16                     The bowl of flour was not exhausted nor did the jar of oil become empty, according to the word of the Lord which He spoke through Elijah. (1 Kings 17:15-16).

 

And so, she learned obedience in the same way Elijah did.  He is teaching her the same lesson that God taught him by the brook.  It is the lesson of faith.

 

17:2

Concealment by the Brook Cherith

Command To Elijah

17:4

Promise

17:5

Response:   Faithful Obedience

17:7

Test:   A Dried-up Brook

17:8

Concealment in Zarephath

Command to the Widow Woman

17:13

Promise:   Faithful Obedience

17:15

Response

17:17

Test:   A Lifeless Son

 

It should not seem strange that God sends trials to teach us obedience.  The Scriputres teach us that even Jesus learned obedience by going to the cross (Hebrews 5:8).

 

4.         The Testing of Faith.

 

17                     Now it came about after these things that the son of the woman, the mistress of the house, became sick; and his sickness was so severe that there was no breath left in him.
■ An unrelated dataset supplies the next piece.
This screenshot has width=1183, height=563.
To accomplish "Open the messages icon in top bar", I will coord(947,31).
18                     So she said to Elijah, “What do I have to do with you, O man of God?  You have come to me to bring my iniquity to remembrance and to put my son to death!” (1 Kings 17:17-18).

 

Now the woman’s brook dries up.  Her faith is tested in the same way that Elijah’s faith had been tested.  We could say that her brook has dried up.  Her testing strikes at the most important thing in her life - her son.  In her grief, she lashes out at Elijah and at God.

 

5.         Elijah’s Intercession.

 

19                     He said to her, “Give me your son.”  Then he took him from her bosom and carried him up to the upper room where he was living, and laid him on his own bed.
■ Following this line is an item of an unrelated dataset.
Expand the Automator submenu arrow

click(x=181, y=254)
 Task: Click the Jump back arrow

20                     He called to the Lord and said, “O Lord my God, have You also brought calamity to the widow with whom I am staying, by causing her son to die?” (1 Kings 17:19-20).

 

Elijah had taken no seminary classes that prepared him to deal with this kind of situation.  So he goes to the Lord.  He intercedes with the Lord on her behalf.  That is what Christ does for us.  When our faith is weak, He makes intercession for us.  When we do not even know how to pray, the Holy Spirit prays for us in words which we are unable to speak.

 

6.         Resurrection.

 

21                     Then he stretched himself upon the child three times, and called to the Lord and said, “O Lord my God, I pray You, let this child's life return to him.”

22                     The Lord heard the voice of Elijah, and the life of the child returned to him and he revived. (1 Kings 17:21-22).

 

Why did Elijah stretch himself over the child three times?  I don’t know.  But it is significant that Jesus would rise from the dead after three days.

 

7.         Resulting Faith.

 

23                     Elijah took the child and brought him down from the upper room into the house and gave him to his mother; and Elijah said, “See, your son is alive.”
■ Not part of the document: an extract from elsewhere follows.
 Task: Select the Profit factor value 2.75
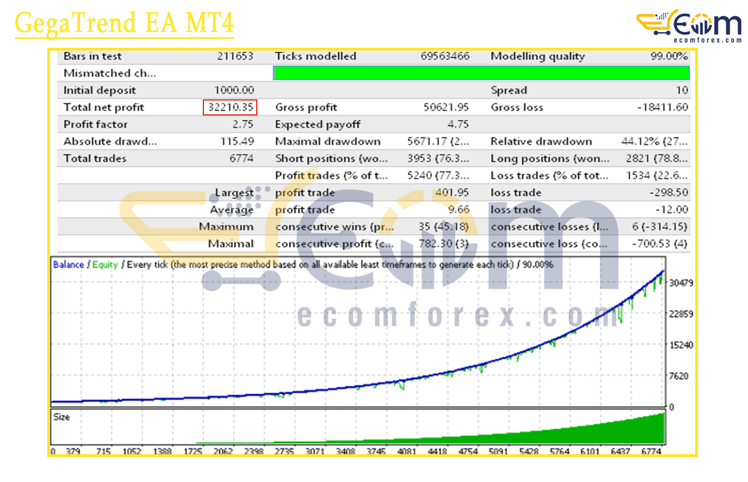243,124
24                     Then the woman said to Elijah, “Now I know that you are a man of God and that the word of the Lord in your mouth is truth.” (1 Kings 17:23-24).

 

This is the climax of the story and the lesson of the passage.  It is that the word of the Lord is true.  I can’t promise that all of your problems will be solved.  But I can promise that God is true.

 

Here is the point of the narrative.  If God is able to breathe physical life into the dead corpse of this child, then He is also able to breath spiritual life into the nation of Israel.  And He is able to bring back vitality into the deadness of your own soul.

 

If you haven’t noticed already, there is a Christ motif here in the story of Elijah.  This is the same God who came to earth, entering time and space to...

 

·        Ask a foreign woman for a drink.

·        Feed hungry multitudes with a miraculous supply of food.

·        Rise from the dead after three days.